Conflict Resolution UX Principles

  1. Avoid silent data loss for user-authored content.
  2. Show conflict context (local vs server values).
  3. Offer one-tap accept server or keep local (where domain allows).
  4. Log final resolution path for support/debugging.

Failure Modes

  • Long offline period -> replay backlog in bounded batches
  • Poison message in outbox -> move to dead-letter queue with UI warning
  • Server validation failures -> mark item as requires user action
  • Token expiry mid-sync -> refresh auth and resume from checkpoint
  • App kill during sync -> persist progress after every acknowledged batch

Reliability and Observability

Track these operational metrics:

MetricWhy It Matters
outbox depthindicates sync backlog pressure
sync success ratehealth of end-to-end pipeline
conflict rate by entity typemerge-policy quality signal
median time to convergeuser-perceived consistency speed
retry distributionnetwork/API stability indicator

Add tracing IDs per sync cycle to correlate client logs with server traces.

Security and Privacy Notes

  • Encrypt local store at rest.
  • Sign requests and scope tokens minimally.
  • Avoid logging sensitive payload fields.
  • Respect regional data handling constraints for sync telemetry.

§ Information given:
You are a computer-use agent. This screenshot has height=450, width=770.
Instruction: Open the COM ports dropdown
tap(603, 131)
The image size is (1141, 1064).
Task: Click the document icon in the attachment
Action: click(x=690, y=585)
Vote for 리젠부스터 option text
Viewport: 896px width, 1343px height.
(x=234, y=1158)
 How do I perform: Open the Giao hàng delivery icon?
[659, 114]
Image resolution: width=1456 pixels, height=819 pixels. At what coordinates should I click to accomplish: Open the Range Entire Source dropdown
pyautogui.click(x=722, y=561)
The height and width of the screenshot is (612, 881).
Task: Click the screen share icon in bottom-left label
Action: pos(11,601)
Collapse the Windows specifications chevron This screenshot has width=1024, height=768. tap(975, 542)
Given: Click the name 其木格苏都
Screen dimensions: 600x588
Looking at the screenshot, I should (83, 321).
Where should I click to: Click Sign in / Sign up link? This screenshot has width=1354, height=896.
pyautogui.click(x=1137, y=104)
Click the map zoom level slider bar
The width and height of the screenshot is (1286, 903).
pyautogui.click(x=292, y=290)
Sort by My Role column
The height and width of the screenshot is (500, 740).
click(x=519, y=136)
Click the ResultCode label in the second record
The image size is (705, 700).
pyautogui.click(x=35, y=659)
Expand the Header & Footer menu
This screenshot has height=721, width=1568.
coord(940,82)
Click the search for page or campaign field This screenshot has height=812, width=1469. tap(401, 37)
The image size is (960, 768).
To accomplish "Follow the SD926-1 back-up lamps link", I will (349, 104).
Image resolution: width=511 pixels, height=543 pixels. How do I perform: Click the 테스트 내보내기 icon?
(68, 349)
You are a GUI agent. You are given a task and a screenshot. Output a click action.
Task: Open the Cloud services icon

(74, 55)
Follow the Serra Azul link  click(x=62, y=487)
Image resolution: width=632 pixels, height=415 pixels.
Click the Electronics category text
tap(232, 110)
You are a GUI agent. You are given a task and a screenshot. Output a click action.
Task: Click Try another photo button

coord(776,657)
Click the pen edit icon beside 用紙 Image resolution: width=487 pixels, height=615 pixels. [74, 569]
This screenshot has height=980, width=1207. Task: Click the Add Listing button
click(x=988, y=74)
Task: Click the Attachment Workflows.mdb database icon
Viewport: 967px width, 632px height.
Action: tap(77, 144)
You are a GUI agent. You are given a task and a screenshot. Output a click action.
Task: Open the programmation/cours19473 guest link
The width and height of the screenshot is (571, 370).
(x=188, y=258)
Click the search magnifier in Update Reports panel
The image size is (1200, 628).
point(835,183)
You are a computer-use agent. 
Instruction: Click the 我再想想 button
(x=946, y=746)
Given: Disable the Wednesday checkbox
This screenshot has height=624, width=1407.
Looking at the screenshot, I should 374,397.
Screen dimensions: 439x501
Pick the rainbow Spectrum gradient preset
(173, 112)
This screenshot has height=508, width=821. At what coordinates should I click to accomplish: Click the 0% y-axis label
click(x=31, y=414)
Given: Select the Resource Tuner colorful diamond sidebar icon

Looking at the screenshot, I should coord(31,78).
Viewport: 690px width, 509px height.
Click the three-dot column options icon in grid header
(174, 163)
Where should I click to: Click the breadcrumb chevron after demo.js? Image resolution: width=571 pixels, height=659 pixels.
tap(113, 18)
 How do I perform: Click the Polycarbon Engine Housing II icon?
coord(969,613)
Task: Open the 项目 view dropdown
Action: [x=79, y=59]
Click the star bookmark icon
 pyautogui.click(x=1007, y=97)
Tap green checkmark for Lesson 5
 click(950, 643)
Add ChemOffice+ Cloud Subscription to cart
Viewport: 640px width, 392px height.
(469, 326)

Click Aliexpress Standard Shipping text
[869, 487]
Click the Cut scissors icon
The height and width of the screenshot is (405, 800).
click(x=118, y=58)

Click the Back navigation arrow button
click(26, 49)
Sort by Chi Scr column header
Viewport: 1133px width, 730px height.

§ To-do list:
• 1. How would you render this sentence from the offline sync notes in Spanish: "Add tracing IDs per sync cycle to correlate client logs with server traces."
• 2. Could you pick up the offline sync notes after their final line and continue them?

§ Exercise results:
• 1. Agrega identificadores de rastreo por ciclo de sincronización para correlacionar los registros del cliente con las trazas del servidor.

• 2.
Scale Considerations

  • shard sync API by tenant or user domain when volume grows
  • keep payloads incremental (delta sync), not full snapshots
  • introduce server-side compaction for mutation history
  • prioritize critical entity types during degraded mode

Interview Tradeoffs

  • Strong consistency on mobile UX is expensive; aim for eventual consistency with clear status indicators.
  • Merge quality is domain-specific; one global strategy is usually wrong.
  • Background sync must respect battery/network constraints.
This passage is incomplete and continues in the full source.